2 - Identity and embodiment
Published online by Cambridge University Press: 27 October 2009
Summary
I have illustrated already that Foucault ‘does not write a history of subjects but of processes of subjectivation’ (Deleuze 1988: 116). Hence the notion of the ‘subject’ does not refer to a fixed or static entity but rather to a ‘practice of being’, a production enabled by techniques which do not remain consistent over cultures or through history. As such, Foucault's genealogy provides a useful tool with which to explore the minefield of contemporary theories of the self, and their implications, while simultaneously avoiding the temptation to offer yet another ‘“just so story” of how the human being got its individuality’ (N. Rose 1996: 301).
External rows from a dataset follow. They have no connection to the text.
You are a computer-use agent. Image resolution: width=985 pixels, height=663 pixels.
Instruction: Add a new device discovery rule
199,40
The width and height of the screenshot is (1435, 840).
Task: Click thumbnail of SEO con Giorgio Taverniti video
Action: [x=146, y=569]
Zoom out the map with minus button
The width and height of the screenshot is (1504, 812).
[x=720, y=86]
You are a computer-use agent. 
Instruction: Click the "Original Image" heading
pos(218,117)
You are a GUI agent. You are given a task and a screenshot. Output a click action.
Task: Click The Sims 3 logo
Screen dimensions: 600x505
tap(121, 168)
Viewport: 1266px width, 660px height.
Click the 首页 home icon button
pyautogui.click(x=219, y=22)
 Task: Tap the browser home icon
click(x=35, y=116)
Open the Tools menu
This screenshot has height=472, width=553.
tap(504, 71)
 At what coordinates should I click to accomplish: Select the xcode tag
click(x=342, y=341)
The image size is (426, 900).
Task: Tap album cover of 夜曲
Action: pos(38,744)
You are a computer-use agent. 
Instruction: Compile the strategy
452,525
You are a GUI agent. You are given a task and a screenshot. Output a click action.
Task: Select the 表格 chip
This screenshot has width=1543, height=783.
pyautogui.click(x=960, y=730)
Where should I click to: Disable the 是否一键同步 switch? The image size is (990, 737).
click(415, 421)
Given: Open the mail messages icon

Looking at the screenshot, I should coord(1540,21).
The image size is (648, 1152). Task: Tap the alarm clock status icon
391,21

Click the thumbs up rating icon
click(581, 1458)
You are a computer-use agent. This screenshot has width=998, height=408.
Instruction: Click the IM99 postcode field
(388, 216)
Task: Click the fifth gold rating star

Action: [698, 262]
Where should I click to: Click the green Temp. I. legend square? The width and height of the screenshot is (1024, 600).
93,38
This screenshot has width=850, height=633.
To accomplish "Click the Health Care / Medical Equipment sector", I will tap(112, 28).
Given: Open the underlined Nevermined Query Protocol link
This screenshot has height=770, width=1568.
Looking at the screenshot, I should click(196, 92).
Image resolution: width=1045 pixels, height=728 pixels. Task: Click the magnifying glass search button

With this in mind, and drawing principally on Foucauldian themes which have been taken up and adapted by feminist theorists, this chapter will examine the extent to which questions of sexuality have become caught up with questions of how the self acquires individuality.
Just as the theoretical reflections which will be outlined below both recognise the individuality of the self and also work against it, so this study will be concerned both with the ways that representations of de Beauvoir ascribe individuality to her – which, by implication, indicates that individualisation is constitutive of intelligible selfhood (Strathern 1992; Haraway 1991) – and also with the way that techniques of the self, particularly that of individuality, may preclude the possibility of de Beauvoir being perceived as a ‘bisexual individual’. In this respect, the following analysis of de Beauvoir and of bisexuality would be impossible without, and is indebted to, feminisms and queer theories which have opened up the relation between an individual and its identity in order that all three (the individual, the identity and the relation between them) are available as a site of political contestation.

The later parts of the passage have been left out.